[WHAT IS BEING ASKED]
When the string "menu" is part of a line below, that line should be copied.

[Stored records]
*****
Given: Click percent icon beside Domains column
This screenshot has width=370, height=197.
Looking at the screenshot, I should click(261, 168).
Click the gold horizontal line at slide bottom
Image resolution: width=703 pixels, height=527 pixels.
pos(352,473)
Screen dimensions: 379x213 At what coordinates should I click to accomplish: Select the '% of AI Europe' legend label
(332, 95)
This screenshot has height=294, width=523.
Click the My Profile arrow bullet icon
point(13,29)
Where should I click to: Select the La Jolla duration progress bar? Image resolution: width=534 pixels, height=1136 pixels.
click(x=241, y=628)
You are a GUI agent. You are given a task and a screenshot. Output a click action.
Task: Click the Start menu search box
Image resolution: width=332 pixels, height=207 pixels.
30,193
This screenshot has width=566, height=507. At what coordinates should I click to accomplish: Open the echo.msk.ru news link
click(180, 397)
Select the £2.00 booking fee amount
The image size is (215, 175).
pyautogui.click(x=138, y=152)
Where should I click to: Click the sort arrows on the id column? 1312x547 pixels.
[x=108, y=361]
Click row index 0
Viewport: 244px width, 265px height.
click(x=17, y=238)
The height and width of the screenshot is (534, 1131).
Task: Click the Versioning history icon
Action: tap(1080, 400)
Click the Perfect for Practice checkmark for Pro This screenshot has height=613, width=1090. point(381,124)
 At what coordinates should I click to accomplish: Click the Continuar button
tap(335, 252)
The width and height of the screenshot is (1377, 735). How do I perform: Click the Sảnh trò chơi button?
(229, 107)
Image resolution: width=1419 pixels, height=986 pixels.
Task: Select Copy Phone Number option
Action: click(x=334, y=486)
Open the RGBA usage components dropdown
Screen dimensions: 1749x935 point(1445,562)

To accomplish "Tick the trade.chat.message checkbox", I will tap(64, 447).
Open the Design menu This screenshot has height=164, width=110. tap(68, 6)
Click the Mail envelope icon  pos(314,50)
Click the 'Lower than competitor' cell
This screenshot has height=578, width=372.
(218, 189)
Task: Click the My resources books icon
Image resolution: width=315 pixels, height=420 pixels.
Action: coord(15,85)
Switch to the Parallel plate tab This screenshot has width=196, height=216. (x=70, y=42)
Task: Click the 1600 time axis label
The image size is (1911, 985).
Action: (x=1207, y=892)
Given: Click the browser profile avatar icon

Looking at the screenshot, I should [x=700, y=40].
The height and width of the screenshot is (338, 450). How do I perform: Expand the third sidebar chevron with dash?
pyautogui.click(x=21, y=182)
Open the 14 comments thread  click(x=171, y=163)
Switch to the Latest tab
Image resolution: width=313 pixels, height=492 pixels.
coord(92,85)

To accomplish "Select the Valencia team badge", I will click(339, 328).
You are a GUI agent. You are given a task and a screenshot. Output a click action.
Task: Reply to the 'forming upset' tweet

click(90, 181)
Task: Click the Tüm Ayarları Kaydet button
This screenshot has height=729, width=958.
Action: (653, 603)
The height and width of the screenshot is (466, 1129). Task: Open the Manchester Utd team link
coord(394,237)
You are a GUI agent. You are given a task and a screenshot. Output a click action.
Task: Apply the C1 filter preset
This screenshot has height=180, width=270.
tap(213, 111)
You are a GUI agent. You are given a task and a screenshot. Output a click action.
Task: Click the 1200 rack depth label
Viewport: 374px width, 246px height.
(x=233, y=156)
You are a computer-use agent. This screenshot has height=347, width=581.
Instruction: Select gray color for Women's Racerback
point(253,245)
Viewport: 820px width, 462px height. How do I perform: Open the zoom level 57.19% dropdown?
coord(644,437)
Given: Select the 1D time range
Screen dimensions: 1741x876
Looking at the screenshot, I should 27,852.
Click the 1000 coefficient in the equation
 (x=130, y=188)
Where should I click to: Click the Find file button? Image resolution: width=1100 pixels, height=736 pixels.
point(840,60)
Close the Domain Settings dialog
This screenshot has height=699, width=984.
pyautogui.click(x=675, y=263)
*****
[PROBLEM SOLUTION]
Task: Click the Start menu search box
Open the Design menu This screenshot has height=164, width=110. tap(68, 6)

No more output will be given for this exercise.